On the delta, distributary channels alternate with freshwater and brackish marshes that periodically receive sediments when the river floods. Upstream damming of rivers, and especially, the building of artificial levees to control flood waters and constrain the coarse of the river prevents these sediments from being deposited on the delta lowlands and marshes. The loss of sediment influx combined with subsidence due to the removal of groundwater for growing cities (and also the weight of the delta sediments on the crust) and the slow steady rise of sea level means that parts of some deltas, like the Mississippi Delta, are actually being reclaimed by the sea.
Alluvial Fans
Where a stream tumbles out of a narrow rocky mountain valleys onto a flat valley, stream width increases and stream depth decreases while stream gradient also decreases. As a result, stream velocity suddenly drops and sediments are deposited. Alluvial fans are best known in dry climates in places where block fault mountain ranges alternate with downdropped valleys as in the Basin and Range region of the western U.S. Alluvial fans grow as fan-shaped landforms that come to a peak where the stream meets the mountain front. The main stream migrates from side to side across the fan as sediment builds up too much in one area it diverts to supply sediment to another. Often, many smaller streams also help to distribute sediments in all directions radiating from the central peak of the half-cone shaped landform. Sediments may also be carried down the slopes of the fan by sheet wash during intense rain. Mudflow deposits are also found, interlayered with the alluvial deposits. Streams that flow across fans are typically intermittent or ephemeral because the coarse sediments of the fan allow the stream draining the mountains to rapidly infiltrate the ground after leaving their bedrock channels in the mountains. Slopes are steepest (perhaps 10 to 15 degrees) at the top of the fan and gradually decrease until they merge with the flat valleys below. The coarsest sediments (gravel and sand) are found on the upper portion of the fan. Grain size decreases to silt and clay as the fan merges with the valley floor.

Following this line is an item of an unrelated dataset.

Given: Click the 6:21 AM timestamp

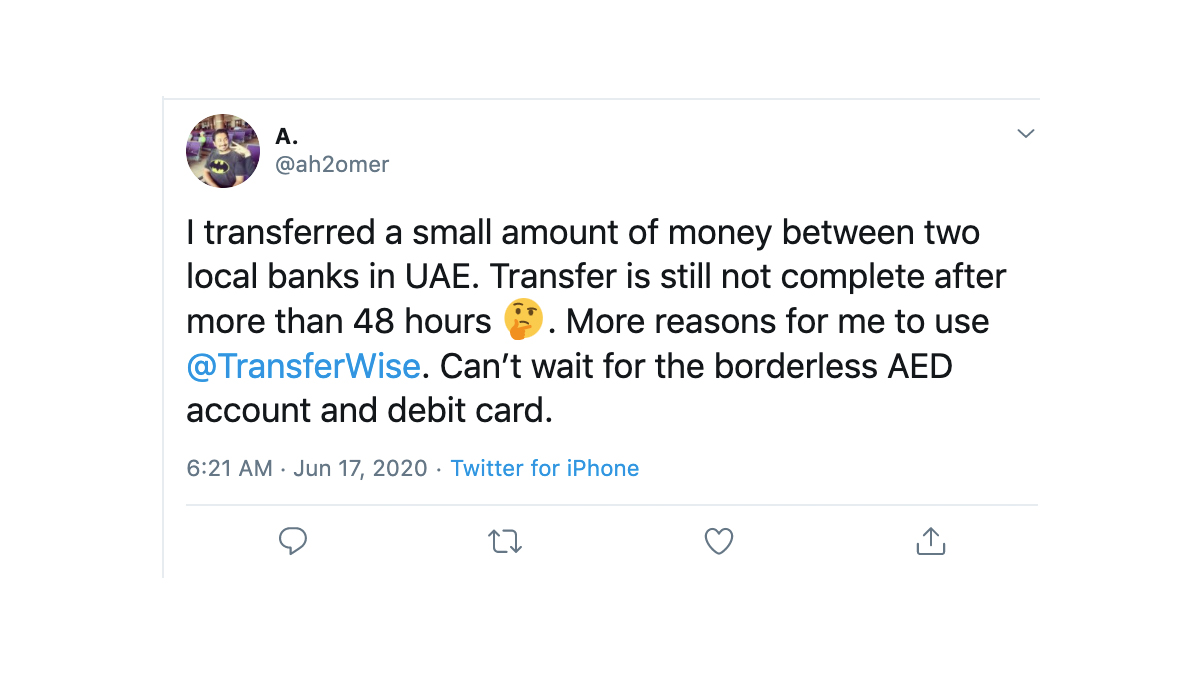Looking at the screenshot, I should pos(230,468).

As alluvial fans grow, fans from adjacent mountain streams may begin to overlap. Eventually a bajada, an apron of alluvial sediments may develop along the margin of a mountain range as fans from many streams grow outward together.
Old well-worn mountain ranges often develop a pediment, a sloping prism of sediment lapping over the bedrock of a largely eroded mountain range. The cause of pediments is poorly understood though they may be produced by sheet wash of sediments eroded from the mountains.